Ein Dauerbrenner ist auch die Wirtschaftslage. 2015 beruhigte der Kremlchef seine Landsleute noch: In zwei Jahren werde die heimische Wirtschaft wieder wachsen. Sanktionen des Westens wegen des Ukraine-Krieges und der Annexion der Krim 2014 hatten den Rubelkurs und die Kaufkraft der Russen auf ein historisches Tief gedrückt. Tatsächlich zieht Russlands Wirtschaft nur langsam wieder an, im vergangenen Jahr um rund 1,5 Prozent. Das Einkommen der Russen liege allerdings noch immer deutlich unter dem Niveau von 2013, meldete unlängst die OECD.
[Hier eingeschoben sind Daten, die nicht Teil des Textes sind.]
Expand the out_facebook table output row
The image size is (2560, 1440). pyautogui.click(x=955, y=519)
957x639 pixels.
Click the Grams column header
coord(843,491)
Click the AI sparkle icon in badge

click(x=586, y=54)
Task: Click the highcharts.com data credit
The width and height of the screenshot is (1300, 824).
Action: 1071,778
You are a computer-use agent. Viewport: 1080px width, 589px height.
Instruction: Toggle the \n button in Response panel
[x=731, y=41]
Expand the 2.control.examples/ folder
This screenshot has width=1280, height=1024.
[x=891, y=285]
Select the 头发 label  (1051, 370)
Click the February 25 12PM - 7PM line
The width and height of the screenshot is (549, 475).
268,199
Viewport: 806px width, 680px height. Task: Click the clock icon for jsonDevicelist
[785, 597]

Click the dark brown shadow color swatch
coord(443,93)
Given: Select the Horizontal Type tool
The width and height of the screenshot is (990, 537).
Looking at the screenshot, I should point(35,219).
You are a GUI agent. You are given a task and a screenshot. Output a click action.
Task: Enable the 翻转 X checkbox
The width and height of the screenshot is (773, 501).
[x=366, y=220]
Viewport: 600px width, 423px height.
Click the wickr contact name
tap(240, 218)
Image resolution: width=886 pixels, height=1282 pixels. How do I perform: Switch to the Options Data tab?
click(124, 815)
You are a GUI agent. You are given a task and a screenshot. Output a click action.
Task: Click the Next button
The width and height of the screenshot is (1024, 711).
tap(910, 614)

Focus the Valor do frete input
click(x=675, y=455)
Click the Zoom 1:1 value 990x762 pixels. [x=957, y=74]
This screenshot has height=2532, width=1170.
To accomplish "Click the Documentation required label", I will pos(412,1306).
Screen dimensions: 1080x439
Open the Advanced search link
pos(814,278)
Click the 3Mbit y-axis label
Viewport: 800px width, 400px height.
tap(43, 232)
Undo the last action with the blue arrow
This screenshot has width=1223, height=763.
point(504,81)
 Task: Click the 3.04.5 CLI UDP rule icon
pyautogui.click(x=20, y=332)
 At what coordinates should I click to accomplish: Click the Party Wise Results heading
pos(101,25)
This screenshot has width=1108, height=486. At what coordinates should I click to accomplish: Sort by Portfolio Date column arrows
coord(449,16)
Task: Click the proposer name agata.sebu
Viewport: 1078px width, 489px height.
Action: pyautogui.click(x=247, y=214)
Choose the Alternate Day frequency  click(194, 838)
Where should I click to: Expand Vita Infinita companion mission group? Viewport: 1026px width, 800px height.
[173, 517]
Holprige Straßen in Russland

Noch so ein ewiges Thema in Russland: die schlechten Straßen. 2016 meldete sich eine Frau aus Omsk, Sibirien, in der Sendung und beschwerte sich über Schlaglöcher überall in der Millionenstadt, die Autos gingen kaputt. Putin sicherte Abhilfe zu. Noch während der Sendung konnte die Moderatorin die Nachricht aus Omsk verkünden: Die Verwaltung wolle die Straßen in den nächsten Wochen in Ordnung bringen. Nicht immer funktioniert die Sendung derart gut als Ventil für angestauten Frust.

Auch Gebiets-Gouverneure und Regierungsmitglieder dazugeschaltet

In diesem Jahr soll es vermutlich auch deshalb eine Neuerung geben: Erstmals sollen die Gebiets-Gouverneure und Regierungsmitglieder live zugeschaltet werden, heißt es zumindest aus informierten Politikkreisen - für den Fall, dass Putin sie wegen der Klagen der Bürger ins Gebet nehmen oder gar rügen muss.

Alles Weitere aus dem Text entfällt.